*SUPPLIED DATA*.
******
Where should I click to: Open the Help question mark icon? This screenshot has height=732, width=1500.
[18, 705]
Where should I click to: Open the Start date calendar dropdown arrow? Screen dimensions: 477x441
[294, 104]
******
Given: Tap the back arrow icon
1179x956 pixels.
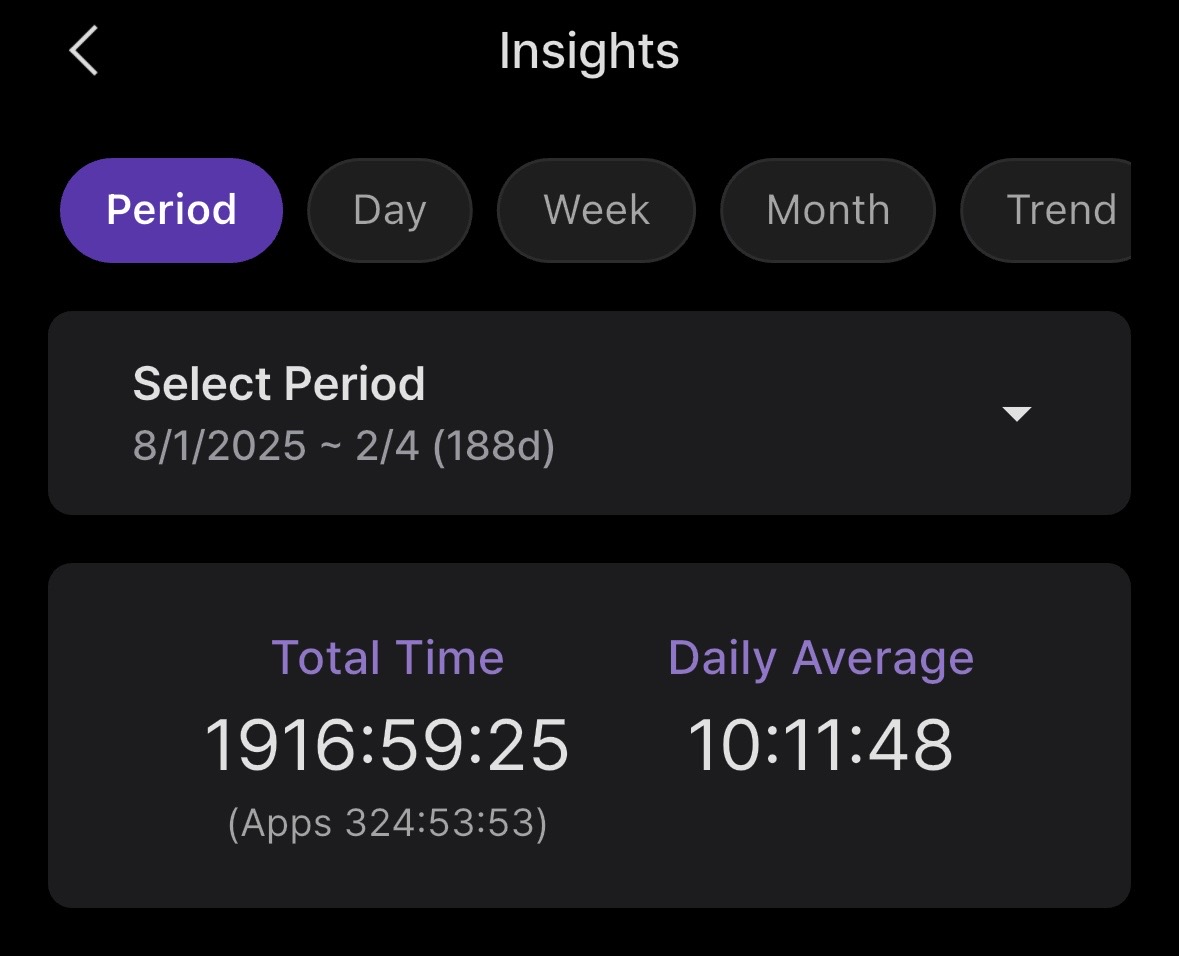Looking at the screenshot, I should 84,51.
******
*STATED GOAL*. Copy out every line in the records that contains the word "click".

*THE REPLY*.
Where should I click to: Open the Help question mark icon? This screenshot has height=732, width=1500.
Where should I click to: Open the Start date calendar dropdown arrow? Screen dimensions: 477x441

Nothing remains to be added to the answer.